Work item
All of the records should be reproduced word for word, but no images may appear in the copy.

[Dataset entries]
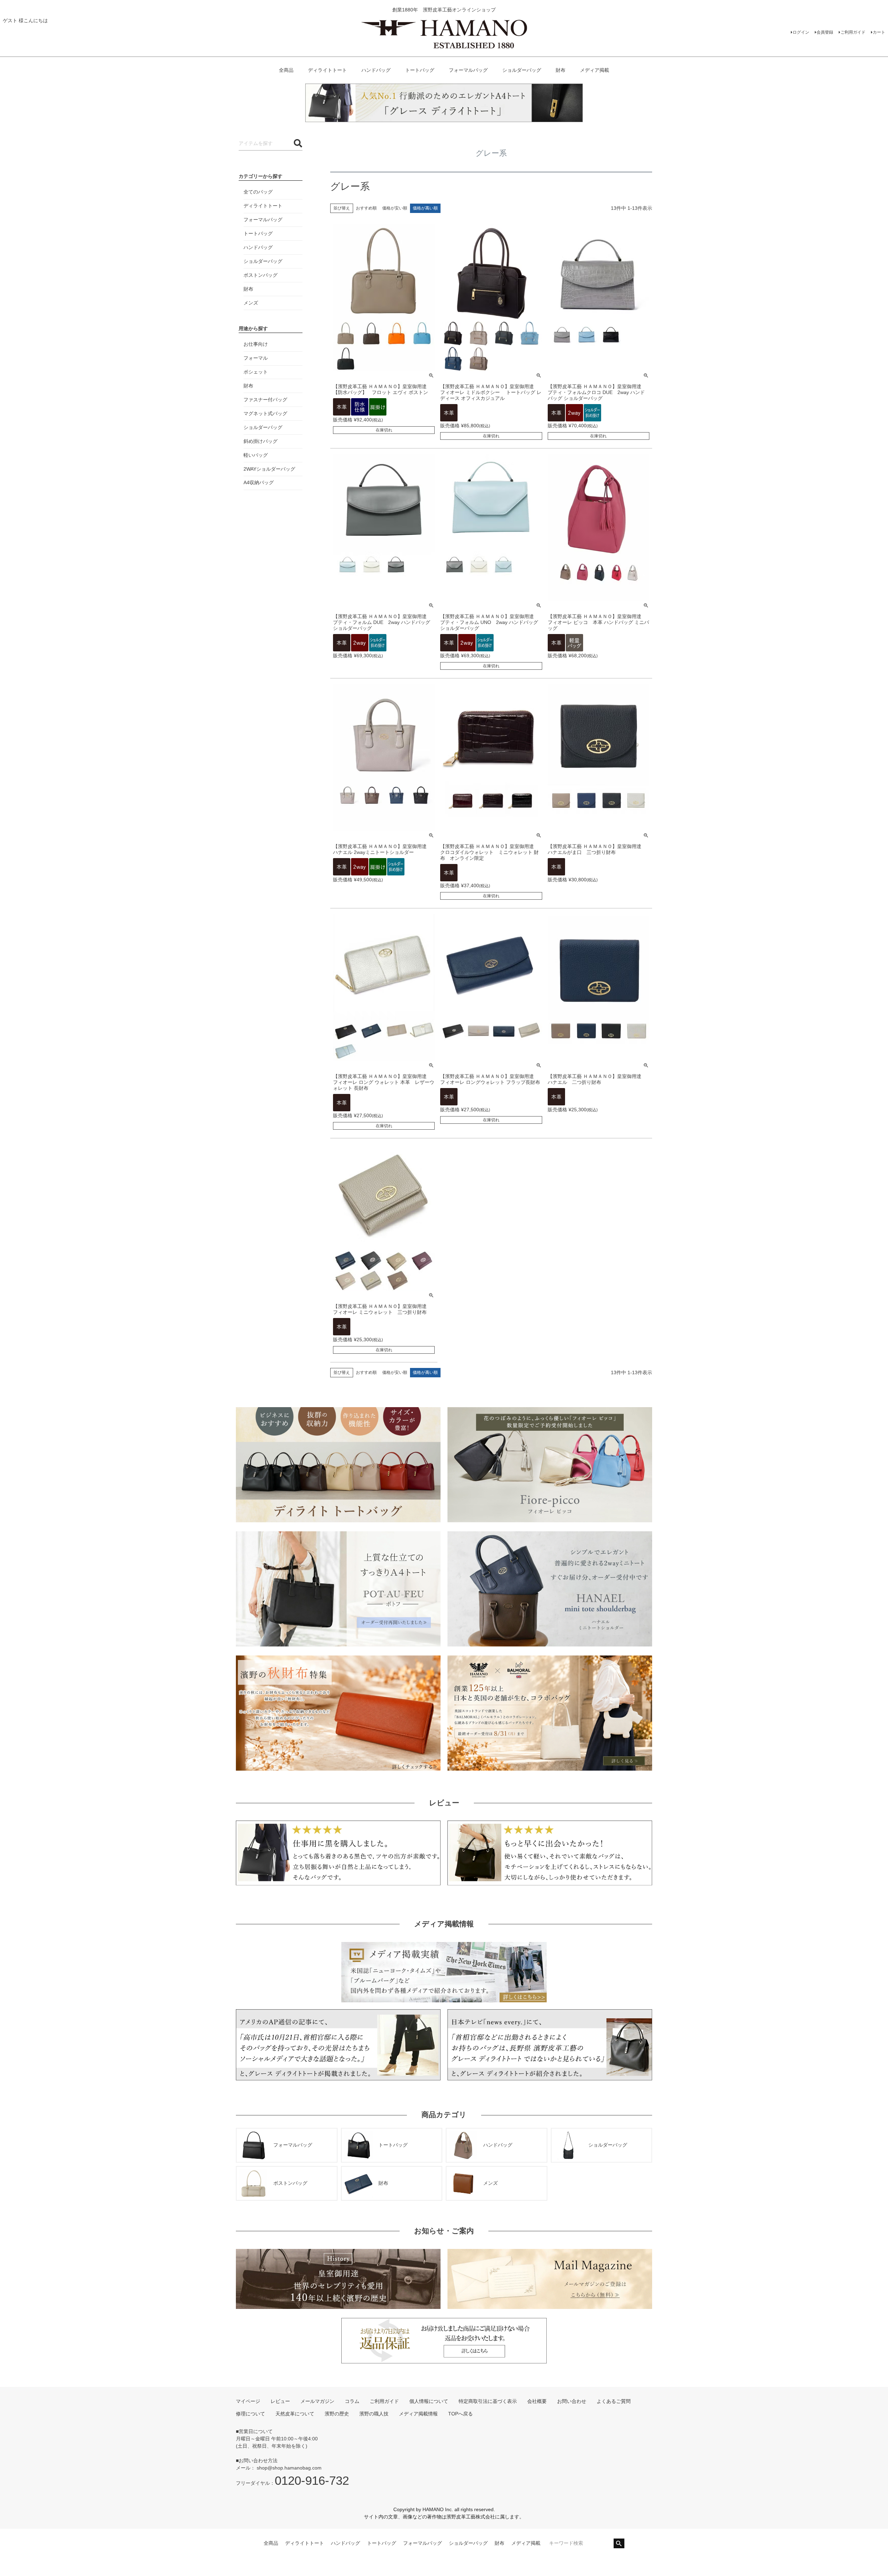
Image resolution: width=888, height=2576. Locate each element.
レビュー (280, 2401)
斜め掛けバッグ (261, 441)
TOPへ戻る (460, 2413)
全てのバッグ (258, 192)
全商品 (286, 70)
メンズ (251, 303)
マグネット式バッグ (265, 413)
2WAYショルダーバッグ (269, 469)
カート (879, 32)
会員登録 (825, 32)
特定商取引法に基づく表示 (488, 2401)
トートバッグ (419, 70)
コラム (352, 2401)
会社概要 (537, 2401)
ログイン (801, 32)
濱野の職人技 (373, 2413)
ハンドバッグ (376, 70)
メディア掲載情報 (418, 2413)
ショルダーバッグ (521, 70)
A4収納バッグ (259, 482)
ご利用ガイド (852, 32)
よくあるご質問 (614, 2401)
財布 (560, 70)
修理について (250, 2413)
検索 (619, 2543)
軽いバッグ (256, 455)
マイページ (248, 2401)
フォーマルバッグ (468, 70)
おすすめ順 (366, 208)
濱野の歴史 (337, 2413)
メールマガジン (317, 2401)
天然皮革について (294, 2413)
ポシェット (256, 372)
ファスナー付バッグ (265, 399)
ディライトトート (327, 70)
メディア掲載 (594, 70)
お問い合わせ (571, 2401)
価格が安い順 (394, 208)
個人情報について (428, 2401)
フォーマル (256, 358)
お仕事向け (256, 344)
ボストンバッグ (261, 275)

Response
Image resolution: width=888, height=2576. Locate each element.
レビュー (280, 2401)
斜め掛けバッグ (261, 441)
TOPへ戻る (460, 2413)
全てのバッグ (258, 192)
全商品 (286, 70)
メンズ (251, 303)
マグネット式バッグ (265, 413)
2WAYショルダーバッグ (269, 469)
カート (879, 32)
会員登録 (825, 32)
特定商取引法に基づく表示 (488, 2401)
トートバッグ (419, 70)
コラム (352, 2401)
会社概要 (537, 2401)
ログイン (801, 32)
濱野の職人技 (373, 2413)
ハンドバッグ (376, 70)
メディア掲載情報 (418, 2413)
ショルダーバッグ (521, 70)
A4収納バッグ (259, 482)
ご利用ガイド (852, 32)
よくあるご質問 (614, 2401)
財布 (560, 70)
修理について (250, 2413)
検索 (619, 2543)
軽いバッグ (256, 455)
マイページ (248, 2401)
フォーマルバッグ (468, 70)
おすすめ順 (366, 208)
濱野の歴史 (337, 2413)
メールマガジン (317, 2401)
天然皮革について (294, 2413)
ポシェット (256, 372)
ファスナー付バッグ (265, 399)
ディライトトート (327, 70)
メディア掲載 (594, 70)
お問い合わせ (571, 2401)
価格が安い順 (394, 208)
個人情報について (428, 2401)
フォーマル (256, 358)
お仕事向け (256, 344)
ボストンバッグ (261, 275)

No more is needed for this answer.